4.3.3. Length of Stay
Lastly, patients who scored ≥4 for their initial assessment and were screened within 24 h of admission were found to have a shorter length of hospital stay compared to those assessed later. In their study, Artola et al. (2020) [32] demonstrated similar results as early 4AT screening enabled prompt, targeted management of reversible factors which potentially shortened delirium duration. Timely assessments also allowed for early implementation of non-pharmacological bundles, which have been shown to reduce delirium severity and LOS [33]. Also, it has been shown that delayed assessments can lead to more complex interventions, prolonged delirium episodes, and consequently longer hospital stays [34].
4.4. Limitations
This study has several limitations that should be considered when interpreting the findings. First, challenges arose with high dependency units (HDUs), where some wards combined general and HDUs under the same unit designation. As a result, we were unable to completely separate data from HDUs, which may have led to heterogeneity within the sample [35]. Patients in HDUs often have more complex medical conditions and higher acuity, which could influence delirium incidence and the compliance with the 4AT protocol [36]. This overlap may have affected the accuracy of the reported compliance rates, as clinical priorities in HDUs differ from those in general wards. Also, as a single-center study, generalizability beyond similar settings should be interpreted cautiously.
The study did not examine reassessment compliance throughout the hospitalization stay. Delirium can fluctuate over time, with patients experiencing periods of improvement or worsening, which can make ongoing assessment critical for adjusting care plans and interventions [37]. This led to recognition of the need for more research in this gap. In addition, analyses were unadjusted. Hence, observed associations should be interpreted as descriptive and not as independent or causal relationships.

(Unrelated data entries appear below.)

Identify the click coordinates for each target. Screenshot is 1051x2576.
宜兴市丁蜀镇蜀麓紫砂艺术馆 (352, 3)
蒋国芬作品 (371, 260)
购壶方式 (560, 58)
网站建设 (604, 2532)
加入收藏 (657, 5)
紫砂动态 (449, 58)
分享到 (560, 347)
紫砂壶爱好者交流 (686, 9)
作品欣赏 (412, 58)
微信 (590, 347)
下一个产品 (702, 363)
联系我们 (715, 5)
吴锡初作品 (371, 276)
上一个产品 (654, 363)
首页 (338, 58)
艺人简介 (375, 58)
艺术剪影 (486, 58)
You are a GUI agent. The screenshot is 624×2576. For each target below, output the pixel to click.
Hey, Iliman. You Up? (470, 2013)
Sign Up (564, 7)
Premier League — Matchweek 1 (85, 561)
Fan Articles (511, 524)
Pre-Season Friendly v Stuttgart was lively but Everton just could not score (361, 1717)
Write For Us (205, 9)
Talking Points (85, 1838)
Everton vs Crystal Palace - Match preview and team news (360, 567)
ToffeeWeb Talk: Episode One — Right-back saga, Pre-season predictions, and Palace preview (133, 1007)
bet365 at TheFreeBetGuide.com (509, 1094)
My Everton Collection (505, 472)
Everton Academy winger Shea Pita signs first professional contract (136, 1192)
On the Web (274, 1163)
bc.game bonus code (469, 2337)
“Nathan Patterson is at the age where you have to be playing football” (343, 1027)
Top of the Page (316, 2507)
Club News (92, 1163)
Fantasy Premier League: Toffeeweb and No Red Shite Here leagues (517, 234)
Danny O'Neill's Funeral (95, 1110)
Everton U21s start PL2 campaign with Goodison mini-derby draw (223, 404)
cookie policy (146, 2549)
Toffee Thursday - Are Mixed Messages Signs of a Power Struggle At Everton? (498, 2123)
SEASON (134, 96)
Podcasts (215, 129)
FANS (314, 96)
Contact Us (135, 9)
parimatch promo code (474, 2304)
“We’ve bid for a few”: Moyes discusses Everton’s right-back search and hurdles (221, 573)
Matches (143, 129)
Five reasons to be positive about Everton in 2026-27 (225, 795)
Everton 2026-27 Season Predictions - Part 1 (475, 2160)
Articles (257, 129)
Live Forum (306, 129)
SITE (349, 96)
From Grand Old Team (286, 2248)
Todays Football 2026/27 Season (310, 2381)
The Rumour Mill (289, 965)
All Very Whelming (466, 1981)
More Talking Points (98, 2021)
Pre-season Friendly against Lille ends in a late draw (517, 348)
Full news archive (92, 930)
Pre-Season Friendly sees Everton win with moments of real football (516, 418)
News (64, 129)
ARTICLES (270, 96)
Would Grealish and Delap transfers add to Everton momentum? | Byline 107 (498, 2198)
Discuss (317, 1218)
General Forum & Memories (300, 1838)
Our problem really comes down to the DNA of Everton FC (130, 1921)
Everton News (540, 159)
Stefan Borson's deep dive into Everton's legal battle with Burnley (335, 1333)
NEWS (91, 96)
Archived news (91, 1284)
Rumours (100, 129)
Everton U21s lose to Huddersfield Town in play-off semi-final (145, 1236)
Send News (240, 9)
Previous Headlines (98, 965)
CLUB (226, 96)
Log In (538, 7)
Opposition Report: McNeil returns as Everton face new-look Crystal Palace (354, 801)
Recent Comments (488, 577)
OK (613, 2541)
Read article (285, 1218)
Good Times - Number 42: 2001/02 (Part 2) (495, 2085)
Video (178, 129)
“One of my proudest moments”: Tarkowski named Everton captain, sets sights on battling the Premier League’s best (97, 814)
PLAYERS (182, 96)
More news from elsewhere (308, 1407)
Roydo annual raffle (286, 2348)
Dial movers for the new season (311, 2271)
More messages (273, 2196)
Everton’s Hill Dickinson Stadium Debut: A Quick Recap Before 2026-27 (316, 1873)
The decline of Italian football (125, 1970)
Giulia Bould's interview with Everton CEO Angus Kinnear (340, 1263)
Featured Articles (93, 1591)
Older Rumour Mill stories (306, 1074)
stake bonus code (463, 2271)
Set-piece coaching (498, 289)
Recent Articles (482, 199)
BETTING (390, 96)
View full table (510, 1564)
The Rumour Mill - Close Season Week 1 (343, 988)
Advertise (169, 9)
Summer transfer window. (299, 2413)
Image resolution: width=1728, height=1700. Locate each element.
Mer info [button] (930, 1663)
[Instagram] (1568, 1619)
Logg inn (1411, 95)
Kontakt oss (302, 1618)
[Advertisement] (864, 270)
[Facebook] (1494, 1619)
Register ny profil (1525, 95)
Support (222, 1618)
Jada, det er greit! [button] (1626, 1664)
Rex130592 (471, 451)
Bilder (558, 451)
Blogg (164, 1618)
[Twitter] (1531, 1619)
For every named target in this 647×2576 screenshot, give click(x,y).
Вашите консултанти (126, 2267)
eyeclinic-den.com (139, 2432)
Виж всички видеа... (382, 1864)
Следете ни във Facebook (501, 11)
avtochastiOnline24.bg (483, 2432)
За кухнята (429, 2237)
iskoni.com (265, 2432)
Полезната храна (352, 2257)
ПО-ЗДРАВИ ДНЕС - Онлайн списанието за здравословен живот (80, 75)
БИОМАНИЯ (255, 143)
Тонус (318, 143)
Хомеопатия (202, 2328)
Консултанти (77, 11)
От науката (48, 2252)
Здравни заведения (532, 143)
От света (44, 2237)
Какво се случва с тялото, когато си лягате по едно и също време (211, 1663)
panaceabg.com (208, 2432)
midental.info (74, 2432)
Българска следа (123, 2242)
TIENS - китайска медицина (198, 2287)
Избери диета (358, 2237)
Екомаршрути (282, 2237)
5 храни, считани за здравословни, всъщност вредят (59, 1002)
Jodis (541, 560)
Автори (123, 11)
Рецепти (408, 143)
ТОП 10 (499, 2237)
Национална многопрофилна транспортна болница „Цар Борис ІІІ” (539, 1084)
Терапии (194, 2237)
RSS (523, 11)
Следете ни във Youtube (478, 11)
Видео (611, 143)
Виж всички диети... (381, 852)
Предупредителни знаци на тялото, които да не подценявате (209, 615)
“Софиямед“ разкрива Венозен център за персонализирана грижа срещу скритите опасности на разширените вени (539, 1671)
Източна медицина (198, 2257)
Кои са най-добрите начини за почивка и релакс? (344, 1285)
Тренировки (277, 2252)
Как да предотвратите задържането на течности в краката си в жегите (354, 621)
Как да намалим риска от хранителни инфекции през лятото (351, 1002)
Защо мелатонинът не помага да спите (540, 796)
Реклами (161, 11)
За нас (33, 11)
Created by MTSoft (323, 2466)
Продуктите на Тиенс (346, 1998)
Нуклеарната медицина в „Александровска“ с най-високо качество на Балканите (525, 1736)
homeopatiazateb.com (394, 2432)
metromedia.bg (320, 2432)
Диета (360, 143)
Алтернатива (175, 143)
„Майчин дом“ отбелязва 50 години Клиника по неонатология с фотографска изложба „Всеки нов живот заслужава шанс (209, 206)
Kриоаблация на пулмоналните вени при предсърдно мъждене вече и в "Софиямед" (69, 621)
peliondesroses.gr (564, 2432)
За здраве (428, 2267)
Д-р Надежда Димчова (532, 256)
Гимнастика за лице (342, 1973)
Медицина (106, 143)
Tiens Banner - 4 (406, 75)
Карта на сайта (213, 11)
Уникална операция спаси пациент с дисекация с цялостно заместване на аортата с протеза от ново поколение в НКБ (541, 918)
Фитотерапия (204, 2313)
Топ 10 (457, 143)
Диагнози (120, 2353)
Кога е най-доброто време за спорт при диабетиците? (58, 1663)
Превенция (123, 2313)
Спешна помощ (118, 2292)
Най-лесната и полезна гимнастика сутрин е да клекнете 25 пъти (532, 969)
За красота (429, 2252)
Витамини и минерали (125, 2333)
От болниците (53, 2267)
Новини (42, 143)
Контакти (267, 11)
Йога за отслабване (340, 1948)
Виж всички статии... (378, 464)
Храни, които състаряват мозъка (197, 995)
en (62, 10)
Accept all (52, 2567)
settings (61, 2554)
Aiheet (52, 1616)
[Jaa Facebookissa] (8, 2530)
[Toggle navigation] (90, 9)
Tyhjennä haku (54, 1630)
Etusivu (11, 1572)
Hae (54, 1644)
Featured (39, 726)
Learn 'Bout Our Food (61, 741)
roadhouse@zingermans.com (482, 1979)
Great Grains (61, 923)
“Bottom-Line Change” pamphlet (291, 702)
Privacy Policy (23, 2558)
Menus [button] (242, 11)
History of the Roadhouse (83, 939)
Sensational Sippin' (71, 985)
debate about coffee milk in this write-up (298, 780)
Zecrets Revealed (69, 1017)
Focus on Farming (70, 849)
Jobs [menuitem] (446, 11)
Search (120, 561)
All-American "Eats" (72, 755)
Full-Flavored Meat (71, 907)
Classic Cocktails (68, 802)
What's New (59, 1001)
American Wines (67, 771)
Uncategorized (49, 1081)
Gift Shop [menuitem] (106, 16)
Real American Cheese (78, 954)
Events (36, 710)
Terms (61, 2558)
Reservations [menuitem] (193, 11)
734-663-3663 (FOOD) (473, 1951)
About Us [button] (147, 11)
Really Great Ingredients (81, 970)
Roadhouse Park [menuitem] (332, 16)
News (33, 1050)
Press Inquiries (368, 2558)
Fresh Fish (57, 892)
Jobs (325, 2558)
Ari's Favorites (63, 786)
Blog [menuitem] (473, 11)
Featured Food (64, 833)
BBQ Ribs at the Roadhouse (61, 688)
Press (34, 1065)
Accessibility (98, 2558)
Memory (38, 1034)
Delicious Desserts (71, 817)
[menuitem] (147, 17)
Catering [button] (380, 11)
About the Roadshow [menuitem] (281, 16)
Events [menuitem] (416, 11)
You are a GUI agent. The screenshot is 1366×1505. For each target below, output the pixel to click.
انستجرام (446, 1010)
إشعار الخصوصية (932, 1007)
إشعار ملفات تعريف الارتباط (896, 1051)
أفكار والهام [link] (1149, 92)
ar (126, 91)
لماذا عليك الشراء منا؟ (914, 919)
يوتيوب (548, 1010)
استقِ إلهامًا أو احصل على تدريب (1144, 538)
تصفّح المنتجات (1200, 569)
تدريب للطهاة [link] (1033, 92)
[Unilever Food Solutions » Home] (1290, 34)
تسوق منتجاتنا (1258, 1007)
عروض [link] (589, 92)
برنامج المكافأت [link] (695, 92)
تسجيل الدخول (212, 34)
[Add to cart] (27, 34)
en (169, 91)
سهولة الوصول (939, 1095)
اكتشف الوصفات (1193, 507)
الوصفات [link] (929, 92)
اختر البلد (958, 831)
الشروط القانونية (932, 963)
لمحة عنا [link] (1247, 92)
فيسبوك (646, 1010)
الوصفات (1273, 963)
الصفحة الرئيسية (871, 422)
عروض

Lastly, this paper mainly reported descriptive and unadjusted findings. Logistic regression modeling was not performed. As a result, potential confounding factors could not be fully accounted for. Therefore, observed associations should be interpreted cautiously.
4.5. Recommendations
Aligning with broader implementations in the literature, organizations could look into providing supportive strategies to improve delirium detection in hospitals. In their study, Benn et al. (2025) [38] mentioned electronic delirium alert systems and education initiatives for hospitalized older adults as a feasible strategy which can enhance screening. System-level strategies might be necessary to improve delirium detection in acute hospitals. This underscores the importance of organizational support in fostering delirium screening in acute hospitals.
5. Conclusions
Through this study, we have distinguished between screening compliance and timeliness. The results from this study have shown that a substantial proportion of older adults inpatients were being screened for delirium risk using the 4AT tool. However, the challenge lies in completing the assessment within the recommended 24 h window. These findings showed that while nurses were using 4AT tool to screen the patients, delays in assessments have persisted, which may have implications on the early management of delirium in older adult patients.
Hence, this study can provide new insights into where further quality improvement and research efforts should be focused or needed. By improving the system around timeliness, we can ensure timely management for high-risk patients and improve safety for our older patients.